MATERIAL FOR THIS EXERCISE:
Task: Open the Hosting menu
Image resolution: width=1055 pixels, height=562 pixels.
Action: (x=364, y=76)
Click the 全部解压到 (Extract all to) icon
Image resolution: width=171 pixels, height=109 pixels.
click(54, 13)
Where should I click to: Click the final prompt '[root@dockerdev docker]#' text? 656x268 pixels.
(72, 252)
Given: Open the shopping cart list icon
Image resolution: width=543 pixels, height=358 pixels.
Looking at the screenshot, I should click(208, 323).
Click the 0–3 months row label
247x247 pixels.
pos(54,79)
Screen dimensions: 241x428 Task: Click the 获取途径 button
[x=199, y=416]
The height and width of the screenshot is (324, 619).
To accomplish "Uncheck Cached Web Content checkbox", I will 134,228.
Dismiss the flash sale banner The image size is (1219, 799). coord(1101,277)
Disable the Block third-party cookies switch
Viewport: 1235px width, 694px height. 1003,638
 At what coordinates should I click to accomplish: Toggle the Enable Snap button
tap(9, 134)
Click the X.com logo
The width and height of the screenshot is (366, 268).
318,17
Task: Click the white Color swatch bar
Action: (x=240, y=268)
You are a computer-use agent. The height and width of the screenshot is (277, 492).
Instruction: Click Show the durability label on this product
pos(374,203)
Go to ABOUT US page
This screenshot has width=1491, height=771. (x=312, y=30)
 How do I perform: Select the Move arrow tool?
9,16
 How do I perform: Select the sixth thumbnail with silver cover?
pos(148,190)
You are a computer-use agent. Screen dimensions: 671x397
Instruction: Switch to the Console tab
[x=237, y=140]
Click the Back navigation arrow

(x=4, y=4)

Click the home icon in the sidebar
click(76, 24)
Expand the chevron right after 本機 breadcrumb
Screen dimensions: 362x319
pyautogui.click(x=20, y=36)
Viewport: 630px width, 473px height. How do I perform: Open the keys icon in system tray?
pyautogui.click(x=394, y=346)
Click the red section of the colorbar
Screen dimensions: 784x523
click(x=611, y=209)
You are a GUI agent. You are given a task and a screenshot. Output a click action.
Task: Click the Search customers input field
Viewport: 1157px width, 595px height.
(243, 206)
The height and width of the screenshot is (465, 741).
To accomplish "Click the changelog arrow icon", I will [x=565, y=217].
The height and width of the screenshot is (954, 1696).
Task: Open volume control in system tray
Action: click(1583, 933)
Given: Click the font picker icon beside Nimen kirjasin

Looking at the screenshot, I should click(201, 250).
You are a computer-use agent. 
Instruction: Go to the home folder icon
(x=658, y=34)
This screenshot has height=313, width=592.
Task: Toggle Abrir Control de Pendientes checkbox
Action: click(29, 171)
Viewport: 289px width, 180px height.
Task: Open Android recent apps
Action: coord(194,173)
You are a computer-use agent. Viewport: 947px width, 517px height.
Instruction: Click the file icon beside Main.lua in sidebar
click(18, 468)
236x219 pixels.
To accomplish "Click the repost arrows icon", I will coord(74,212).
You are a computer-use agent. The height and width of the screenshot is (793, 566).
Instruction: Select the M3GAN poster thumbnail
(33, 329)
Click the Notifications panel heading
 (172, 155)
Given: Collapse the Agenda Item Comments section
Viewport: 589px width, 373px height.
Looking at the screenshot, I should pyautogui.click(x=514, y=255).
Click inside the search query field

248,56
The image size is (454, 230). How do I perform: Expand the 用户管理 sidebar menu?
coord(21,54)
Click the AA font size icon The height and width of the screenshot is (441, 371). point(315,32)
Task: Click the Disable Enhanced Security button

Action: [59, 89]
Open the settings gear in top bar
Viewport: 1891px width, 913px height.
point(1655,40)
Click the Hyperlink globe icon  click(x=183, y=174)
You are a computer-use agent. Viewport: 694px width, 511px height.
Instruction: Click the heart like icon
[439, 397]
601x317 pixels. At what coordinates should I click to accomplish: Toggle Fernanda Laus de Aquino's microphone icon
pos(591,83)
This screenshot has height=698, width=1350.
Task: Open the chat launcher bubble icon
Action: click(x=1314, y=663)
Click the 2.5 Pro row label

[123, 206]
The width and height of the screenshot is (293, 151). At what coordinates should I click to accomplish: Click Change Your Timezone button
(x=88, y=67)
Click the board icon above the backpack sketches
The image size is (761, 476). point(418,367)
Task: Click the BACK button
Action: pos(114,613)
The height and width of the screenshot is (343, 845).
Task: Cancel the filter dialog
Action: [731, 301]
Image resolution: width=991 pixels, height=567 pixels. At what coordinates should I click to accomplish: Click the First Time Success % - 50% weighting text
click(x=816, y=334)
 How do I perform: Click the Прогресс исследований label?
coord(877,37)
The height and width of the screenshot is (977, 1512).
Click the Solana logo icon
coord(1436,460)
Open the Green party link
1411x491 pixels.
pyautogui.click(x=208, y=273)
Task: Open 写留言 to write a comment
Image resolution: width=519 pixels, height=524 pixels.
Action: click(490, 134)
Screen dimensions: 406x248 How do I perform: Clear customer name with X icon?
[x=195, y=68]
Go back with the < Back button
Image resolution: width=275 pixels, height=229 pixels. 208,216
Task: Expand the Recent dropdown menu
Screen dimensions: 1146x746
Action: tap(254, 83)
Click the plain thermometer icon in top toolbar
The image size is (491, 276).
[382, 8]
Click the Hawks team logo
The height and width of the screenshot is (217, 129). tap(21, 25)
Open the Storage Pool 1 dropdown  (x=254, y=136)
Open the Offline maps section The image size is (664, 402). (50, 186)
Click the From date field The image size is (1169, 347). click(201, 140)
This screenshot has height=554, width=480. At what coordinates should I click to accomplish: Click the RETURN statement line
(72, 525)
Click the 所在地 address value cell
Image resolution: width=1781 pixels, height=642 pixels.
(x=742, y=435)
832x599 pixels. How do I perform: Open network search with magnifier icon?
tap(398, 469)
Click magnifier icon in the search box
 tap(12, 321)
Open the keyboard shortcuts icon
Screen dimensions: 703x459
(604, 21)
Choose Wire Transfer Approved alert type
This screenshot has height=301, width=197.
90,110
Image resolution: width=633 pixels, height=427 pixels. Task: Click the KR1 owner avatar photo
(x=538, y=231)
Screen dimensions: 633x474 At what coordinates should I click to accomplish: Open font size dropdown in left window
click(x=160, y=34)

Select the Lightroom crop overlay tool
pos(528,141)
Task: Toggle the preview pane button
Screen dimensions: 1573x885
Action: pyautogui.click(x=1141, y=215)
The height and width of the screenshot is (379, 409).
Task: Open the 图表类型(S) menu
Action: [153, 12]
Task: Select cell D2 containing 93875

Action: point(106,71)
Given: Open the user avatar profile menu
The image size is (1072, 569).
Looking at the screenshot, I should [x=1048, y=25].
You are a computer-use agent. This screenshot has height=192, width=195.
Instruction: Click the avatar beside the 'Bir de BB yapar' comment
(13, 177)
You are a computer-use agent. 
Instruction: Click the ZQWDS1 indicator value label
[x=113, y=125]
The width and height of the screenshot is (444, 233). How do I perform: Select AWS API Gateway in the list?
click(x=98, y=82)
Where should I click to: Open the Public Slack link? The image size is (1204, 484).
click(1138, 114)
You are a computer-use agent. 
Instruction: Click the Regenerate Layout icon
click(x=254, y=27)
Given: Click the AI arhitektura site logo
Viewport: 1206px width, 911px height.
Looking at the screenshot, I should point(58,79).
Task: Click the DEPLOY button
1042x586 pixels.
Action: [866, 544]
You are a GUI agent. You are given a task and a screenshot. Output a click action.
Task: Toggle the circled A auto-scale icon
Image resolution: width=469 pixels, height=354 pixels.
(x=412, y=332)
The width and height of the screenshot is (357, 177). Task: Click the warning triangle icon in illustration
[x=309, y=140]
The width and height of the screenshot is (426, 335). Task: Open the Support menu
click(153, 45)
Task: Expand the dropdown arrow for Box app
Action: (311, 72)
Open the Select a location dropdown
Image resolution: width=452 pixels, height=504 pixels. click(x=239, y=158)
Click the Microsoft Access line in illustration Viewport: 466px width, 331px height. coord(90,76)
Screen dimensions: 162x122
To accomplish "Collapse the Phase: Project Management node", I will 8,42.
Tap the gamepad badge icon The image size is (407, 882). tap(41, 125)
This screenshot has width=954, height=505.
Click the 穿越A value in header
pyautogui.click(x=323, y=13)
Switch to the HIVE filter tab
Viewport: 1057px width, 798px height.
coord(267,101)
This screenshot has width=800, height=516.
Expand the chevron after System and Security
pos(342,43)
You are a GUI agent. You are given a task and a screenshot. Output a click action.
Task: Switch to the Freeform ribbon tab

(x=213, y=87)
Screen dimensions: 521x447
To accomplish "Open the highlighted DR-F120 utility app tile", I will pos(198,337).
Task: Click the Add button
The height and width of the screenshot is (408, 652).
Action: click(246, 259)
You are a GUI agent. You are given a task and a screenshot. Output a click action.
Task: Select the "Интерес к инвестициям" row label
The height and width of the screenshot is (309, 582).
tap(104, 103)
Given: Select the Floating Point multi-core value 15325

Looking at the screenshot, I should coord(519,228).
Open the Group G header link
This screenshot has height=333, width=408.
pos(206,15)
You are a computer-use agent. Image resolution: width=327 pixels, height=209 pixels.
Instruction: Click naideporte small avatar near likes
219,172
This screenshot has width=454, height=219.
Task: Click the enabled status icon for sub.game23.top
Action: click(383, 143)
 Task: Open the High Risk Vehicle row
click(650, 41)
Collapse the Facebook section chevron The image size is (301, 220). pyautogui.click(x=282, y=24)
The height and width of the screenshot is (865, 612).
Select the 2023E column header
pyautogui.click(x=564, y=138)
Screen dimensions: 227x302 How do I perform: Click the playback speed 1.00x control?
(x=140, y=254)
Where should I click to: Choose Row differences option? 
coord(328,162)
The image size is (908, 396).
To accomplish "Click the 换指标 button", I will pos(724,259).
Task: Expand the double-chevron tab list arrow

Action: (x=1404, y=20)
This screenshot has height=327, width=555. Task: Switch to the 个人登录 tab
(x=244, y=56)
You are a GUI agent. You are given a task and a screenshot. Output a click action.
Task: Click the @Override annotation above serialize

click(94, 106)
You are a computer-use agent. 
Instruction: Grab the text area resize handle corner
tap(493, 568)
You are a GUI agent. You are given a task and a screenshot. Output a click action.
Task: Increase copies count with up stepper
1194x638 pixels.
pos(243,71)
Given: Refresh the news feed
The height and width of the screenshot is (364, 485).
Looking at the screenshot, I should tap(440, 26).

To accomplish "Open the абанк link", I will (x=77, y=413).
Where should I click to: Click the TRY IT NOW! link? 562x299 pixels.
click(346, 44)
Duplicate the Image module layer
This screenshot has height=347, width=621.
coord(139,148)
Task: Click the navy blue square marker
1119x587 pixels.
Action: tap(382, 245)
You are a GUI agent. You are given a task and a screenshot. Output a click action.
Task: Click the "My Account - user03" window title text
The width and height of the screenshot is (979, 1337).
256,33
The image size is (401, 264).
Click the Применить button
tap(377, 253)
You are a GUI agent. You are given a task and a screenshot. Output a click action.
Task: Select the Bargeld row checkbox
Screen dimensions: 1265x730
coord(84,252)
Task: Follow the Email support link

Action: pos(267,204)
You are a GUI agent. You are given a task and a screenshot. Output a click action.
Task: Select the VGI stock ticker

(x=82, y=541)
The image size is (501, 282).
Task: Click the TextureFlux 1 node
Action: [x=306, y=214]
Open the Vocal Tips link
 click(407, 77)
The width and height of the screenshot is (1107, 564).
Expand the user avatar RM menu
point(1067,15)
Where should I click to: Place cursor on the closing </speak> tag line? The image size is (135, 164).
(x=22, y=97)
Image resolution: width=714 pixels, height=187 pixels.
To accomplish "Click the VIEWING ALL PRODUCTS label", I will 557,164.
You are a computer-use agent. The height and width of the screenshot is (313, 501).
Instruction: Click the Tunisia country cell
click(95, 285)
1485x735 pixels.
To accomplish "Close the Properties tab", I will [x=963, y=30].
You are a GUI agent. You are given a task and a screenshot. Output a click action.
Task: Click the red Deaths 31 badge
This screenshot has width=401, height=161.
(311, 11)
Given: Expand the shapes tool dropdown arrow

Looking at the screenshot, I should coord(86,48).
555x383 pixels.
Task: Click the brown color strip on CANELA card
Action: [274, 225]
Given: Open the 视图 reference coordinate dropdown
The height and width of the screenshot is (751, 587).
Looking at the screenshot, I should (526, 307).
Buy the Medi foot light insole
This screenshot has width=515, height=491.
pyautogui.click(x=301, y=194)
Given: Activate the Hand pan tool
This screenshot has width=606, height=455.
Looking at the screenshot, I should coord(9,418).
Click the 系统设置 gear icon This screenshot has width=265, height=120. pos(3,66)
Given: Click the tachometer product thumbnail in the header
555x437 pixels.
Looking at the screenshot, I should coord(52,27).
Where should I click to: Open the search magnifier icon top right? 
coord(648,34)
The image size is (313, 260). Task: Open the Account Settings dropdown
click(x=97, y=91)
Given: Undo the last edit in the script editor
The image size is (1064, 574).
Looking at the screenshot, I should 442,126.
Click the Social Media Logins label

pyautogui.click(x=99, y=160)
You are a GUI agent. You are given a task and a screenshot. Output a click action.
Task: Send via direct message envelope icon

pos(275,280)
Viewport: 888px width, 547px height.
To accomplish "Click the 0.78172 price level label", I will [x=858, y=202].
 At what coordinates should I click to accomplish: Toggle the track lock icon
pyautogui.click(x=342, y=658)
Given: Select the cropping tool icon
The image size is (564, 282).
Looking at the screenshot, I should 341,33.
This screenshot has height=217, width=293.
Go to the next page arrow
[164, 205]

WHAT THE TASK ASKS: When you reach the line in the material above that holds "The height and width of the screenshot is (751, 587).", begin reproducing lines exactly, and stop after the line that holds "Given: Activate the Hand pan tool".

TASK ANSWER:
The height and width of the screenshot is (751, 587).
Looking at the screenshot, I should (526, 307).
Buy the Medi foot light insole
This screenshot has width=515, height=491.
pyautogui.click(x=301, y=194)
Given: Activate the Hand pan tool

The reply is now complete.